# A few pics of my 92fs



## Krab (Mar 18, 2008)

Here are a few shots of my recently cleaned 92fs. They're not high quality pics, but they're better than the ones I had taken before. Anyways, I was a bit bored today and decided to snap these shots. First pic shows the skeletonized hammer I recently installed.


----------



## mels95yj (Nov 25, 2008)

Nice looking INOX! :smt023

Mel


----------



## beretta-neo (Mar 11, 2009)

Great looking firearm :smt1099


----------



## Krab (Mar 18, 2008)

Thanks guys! I've been trying to figure out what to tinker with next. Any ideas?


----------



## beretta-neo (Mar 11, 2009)

D spring and possibly replace some of the polymer parts for metal?


----------



## Krab (Mar 18, 2008)

I was thinking the same thing, but wasn't sure if adding a stainless trigger would look out of place on the black/silver scheme. D-spring has already been done too. A set of laser grips would be nice, but the $300 price tag is pretty steep...


----------



## beretta-neo (Mar 11, 2009)

Just get a black metal trigger.

I read that itw as 2003 when they switched to the polymer parts.


----------



## Krab (Mar 18, 2008)

Hmmm, I didn't know they sold black metal triggers, I just figured they were the polymer triggers. I don't see it on Olhasso's site (only the blue and stainless ones), do you know where I can buy a black one?


----------



## beretta-neo (Mar 11, 2009)

Krab said:


> Hmmm, I didn't know they sold black metal triggers, I just figured they were the polymer triggers. I don't see it on Olhasso's site (only the blue and stainless ones), do you know where I can buy a black one?

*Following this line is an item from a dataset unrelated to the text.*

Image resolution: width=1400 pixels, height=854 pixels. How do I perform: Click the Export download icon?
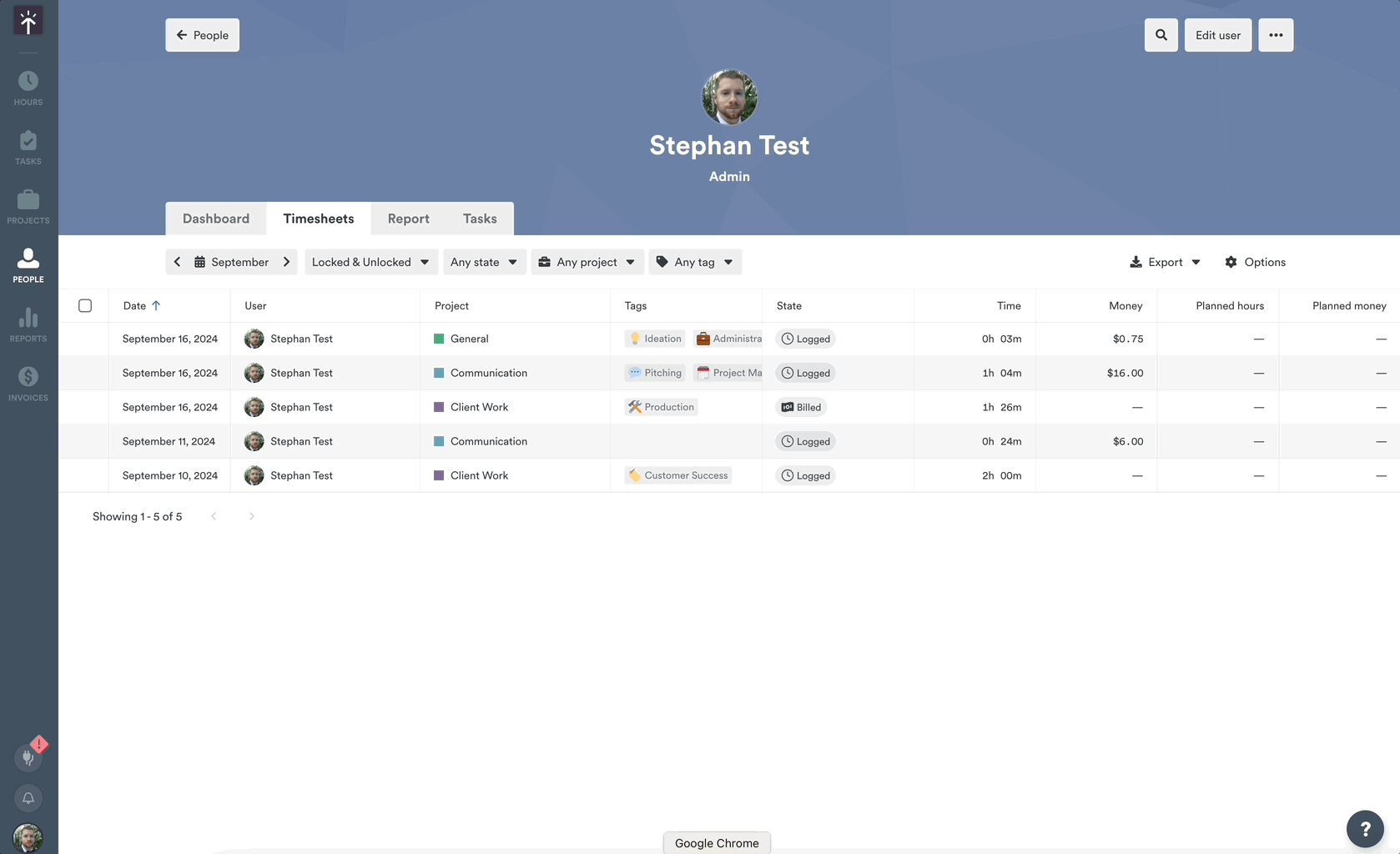pos(1135,262)
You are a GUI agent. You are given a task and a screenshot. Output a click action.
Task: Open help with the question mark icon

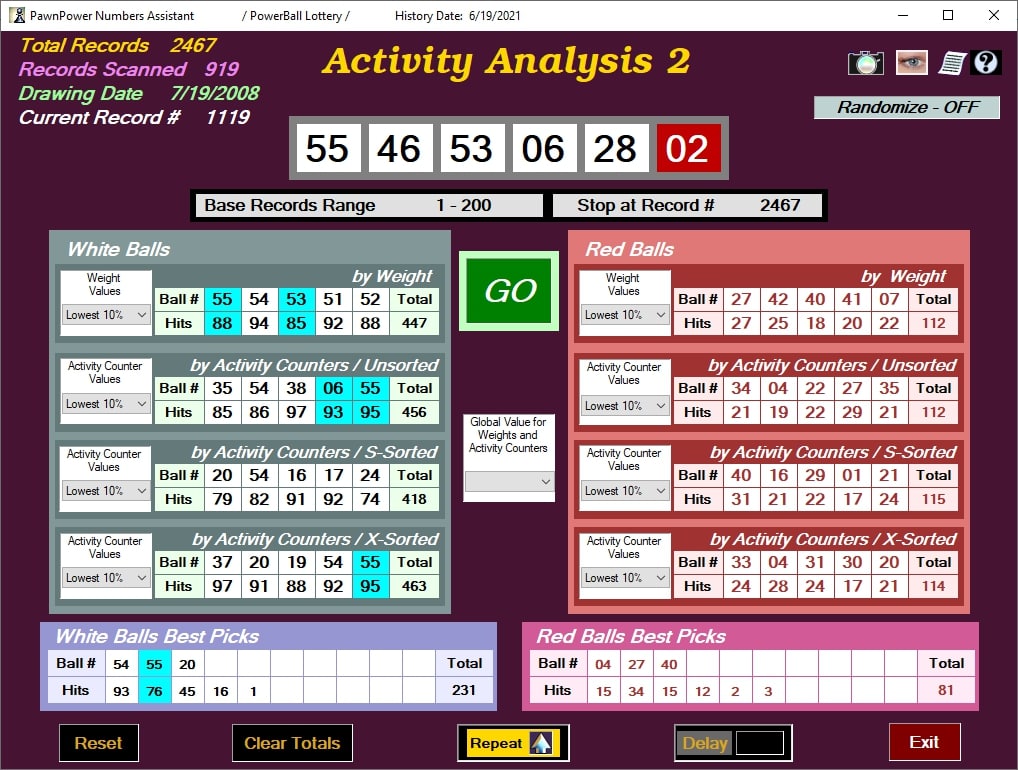(986, 62)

You can likely pick one up on gunbroker or at the Beretta Forum if you post a WTB ad.


----------



## Peacemaker (Nov 20, 2006)

nice pistol you have there............:smt023


----------



## Krab (Mar 18, 2008)

Thanks for the compliments guys! I just finished taking my CHL course, sent off the paper work and ordered a holster so I can carry from Andrews Leather. I'll post pics of the holster and pistol once the holster arrives. It's a MacDaniel II crossdraw for those that are curious. :smt023


----------



## beretta-neo (Mar 11, 2009)

Do you have your CHL yet?

I just started carrying my 92FS recently - using a Comptac holster. I like it a lot.

I plan to get a lasermax guiderod for it in the fall.


----------



## Krab (Mar 18, 2008)

beretta-neo said:


> Do you have your CHL yet?
> 
> I just started carrying my 92FS recently - using a Comptac holster. I like it a lot.
> 
> I plan to get a lasermax guiderod for it in the fall.


Still waiting on the CHL to arrive. It's been a little over 5 months now, IIRC. I hope I won't have to wait much longer. Those lasermax guiderods seem pretty cool.


----------



## wheelgunnerfla (Oct 21, 2009)

sweeeettt!


----------